3. Hold added sugar to <25 g/day (women) / <36 g/day (men) / <10% of calories. Most of the biological-aging signal is at higher intakes.
4. For zero-calorie sweetness when wanted: monk fruit > stevia > NNS. Use as a tool, not a daily default.
5. For sugar substitutes in baking: allulose if cost permits; otherwise small amounts of regular sugar in an otherwise Mediterranean-pattern diet.
6. Avoid erythritol and xylitol as routine bulk sweeteners if you have established cardiovascular disease, atrial fibrillation, prior stroke, or are on antiplatelet therapy. The xylitol gum used dentally is too small-dose to matter.
7. Honey: occasional, raw if possible, ~1 tablespoon. Treat as a sugar with extras, not a health food.
8. Don't switch to diet sodas as a long-term strategy — short-term taper from full-sugar SSBs is a reasonable use, but the multi-year cohort data on cognitive and vascular endpoints is worth taking seriously.

What's overrated

• "Allulose is a longevity mimetic." Based on AMPK/SIRT1 activation in adipocytes and C. elegans lifespan extension.
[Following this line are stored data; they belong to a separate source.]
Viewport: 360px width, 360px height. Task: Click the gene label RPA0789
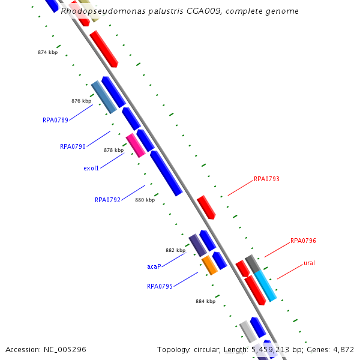point(55,120)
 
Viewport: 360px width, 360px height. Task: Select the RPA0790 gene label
point(73,146)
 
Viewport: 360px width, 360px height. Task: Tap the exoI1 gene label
point(91,168)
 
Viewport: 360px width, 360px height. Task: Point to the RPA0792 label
point(107,200)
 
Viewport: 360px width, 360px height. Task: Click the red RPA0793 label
point(266,179)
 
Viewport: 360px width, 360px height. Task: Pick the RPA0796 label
point(303,241)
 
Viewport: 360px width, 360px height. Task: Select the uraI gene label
point(309,263)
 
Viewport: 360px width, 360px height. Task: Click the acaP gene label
point(154,266)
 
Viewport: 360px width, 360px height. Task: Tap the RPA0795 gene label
point(160,286)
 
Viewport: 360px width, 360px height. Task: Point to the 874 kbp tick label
point(47,53)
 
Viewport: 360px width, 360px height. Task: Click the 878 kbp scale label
point(113,150)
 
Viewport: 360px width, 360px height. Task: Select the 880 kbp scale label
point(145,200)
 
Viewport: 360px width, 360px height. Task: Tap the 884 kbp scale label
point(205,301)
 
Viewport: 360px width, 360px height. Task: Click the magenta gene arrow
point(136,146)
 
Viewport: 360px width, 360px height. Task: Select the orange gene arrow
point(209,265)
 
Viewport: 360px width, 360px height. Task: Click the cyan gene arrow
point(265,286)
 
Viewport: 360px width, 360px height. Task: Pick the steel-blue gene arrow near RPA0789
point(104,97)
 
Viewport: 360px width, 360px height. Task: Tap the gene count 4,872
point(342,349)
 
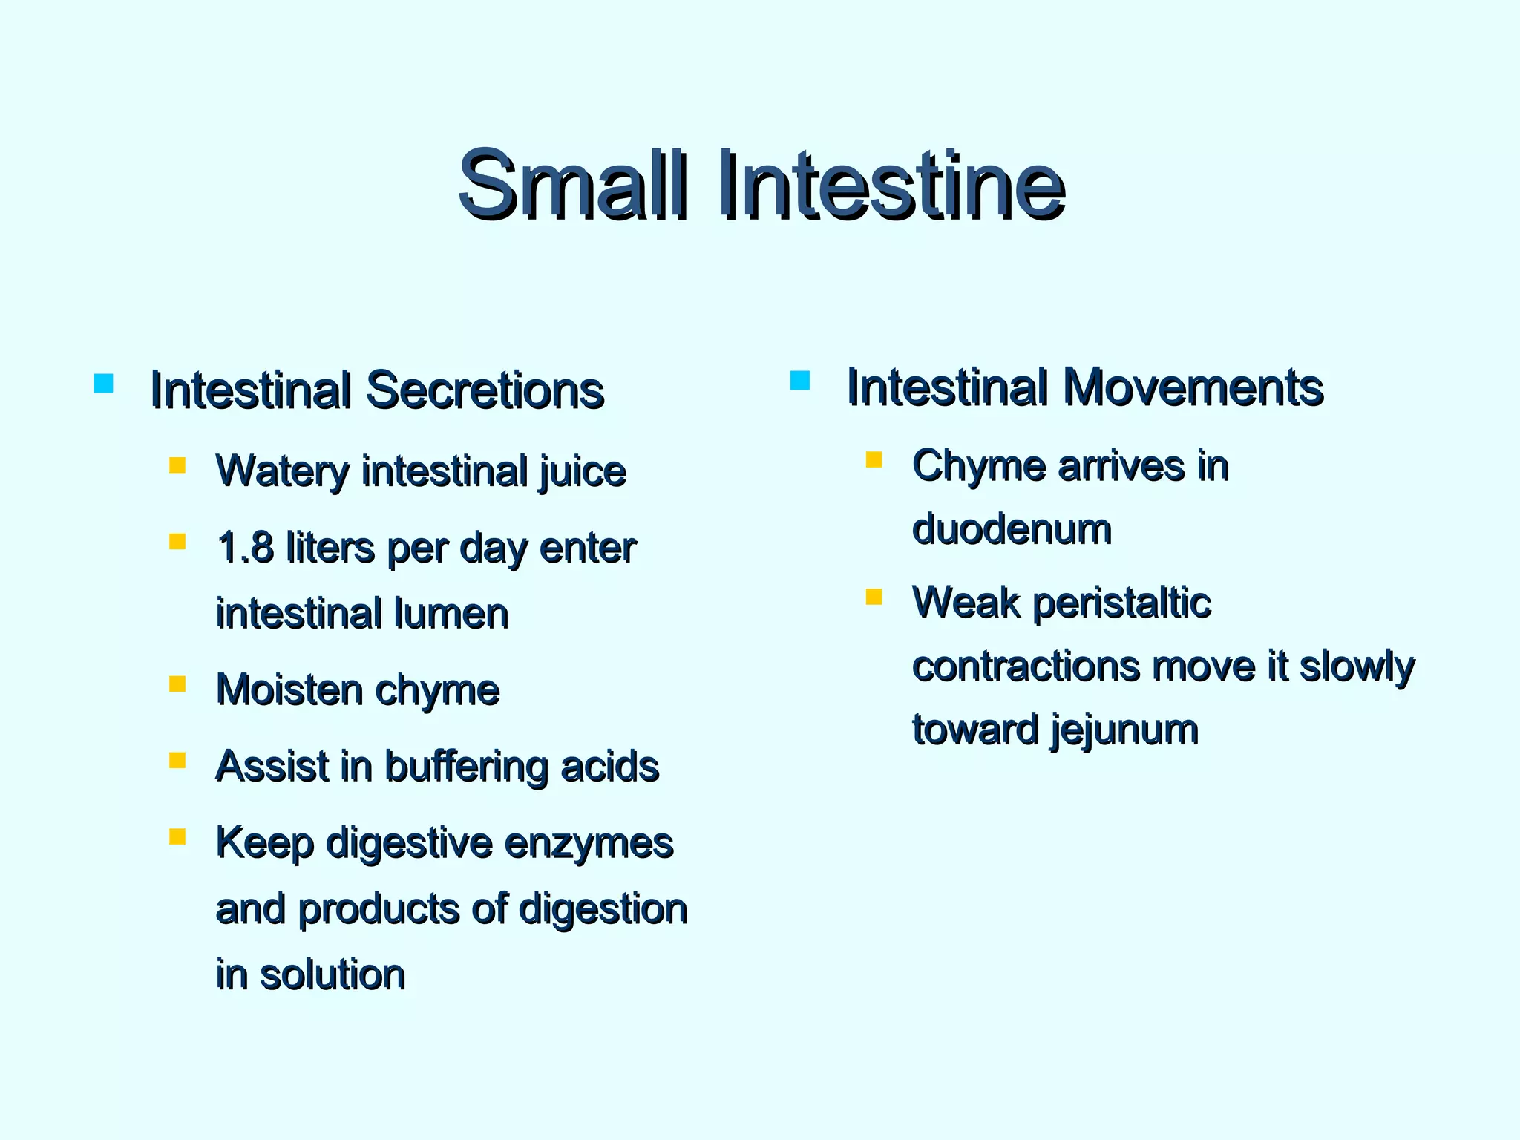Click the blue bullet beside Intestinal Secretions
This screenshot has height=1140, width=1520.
click(103, 383)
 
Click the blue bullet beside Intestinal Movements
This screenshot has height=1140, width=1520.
click(799, 381)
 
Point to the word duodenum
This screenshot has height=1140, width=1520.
click(1012, 529)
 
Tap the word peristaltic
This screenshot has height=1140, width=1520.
click(1121, 602)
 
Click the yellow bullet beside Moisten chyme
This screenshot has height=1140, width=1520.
click(177, 684)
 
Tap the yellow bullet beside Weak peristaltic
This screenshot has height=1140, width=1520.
click(874, 597)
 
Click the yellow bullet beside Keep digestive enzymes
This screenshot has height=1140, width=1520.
click(177, 837)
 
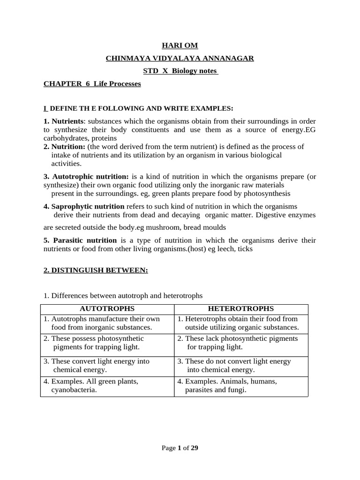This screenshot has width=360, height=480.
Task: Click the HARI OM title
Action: tap(180, 45)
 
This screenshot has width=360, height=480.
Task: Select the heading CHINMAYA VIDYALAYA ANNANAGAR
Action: tap(180, 58)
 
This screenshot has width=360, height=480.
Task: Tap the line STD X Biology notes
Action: tap(180, 71)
Real preclinically; not a human longevity claim.
• "Manuka honey is anti-aging." In vitro neutrophil and SIRT1 work; useful for wound care, not a systemic intervention.
• "Stevia is biologically inert because it's natural." It alters bacterial quorum sensing and showed mild intergenerational signals in mice. Probably fine; not zero.
• "Diet sodas are safe replacements." Better than SSBs in the short term; the long-term cohort data on stroke and dementia is hard to dismiss.
• Transgenerational sweetener inheritance from mouse studies as a near-term human concern. Worth tracking; not currently a basis for recommendations.

Further reading

• Pase MP et al. Sugar- and artificially sweetened beverages and the risks of incident stroke and dementia. Stroke 2017.
• Witkowski M et al. The artificial sweetener erythritol and cardiovascular event risk. Nature Medicine 2023.
• Witkowski M et al. Xylitol is prothrombotic and associated with cardiovascular risk. European Heart Journal 2024.
• Suez J et al. Personalized microbiome-driven effects of non-nutritive sweeteners on human glucose tolerance. Cell 2022.
• Suemoto CK et al. Association between consumption of low- and no-calorie artificial sweeteners and cognitive decline. Neurology 2024 (ELSA-Brasil).
• Iwasaki Y et al. GLP-1 release and vagal afferent activation mediate the beneficial metabolic and chronotherapeutic effects of D-allulose. Nature Communications 2018.
• Leung CW et al. Soda and cell aging: sugar-sweetened beverage consumption and leukocyte telomere length in healthy adults. Am J Public Health 2014.
• World Health Organization. Use of non-sugar sweeteners: WHO guideline. 2023.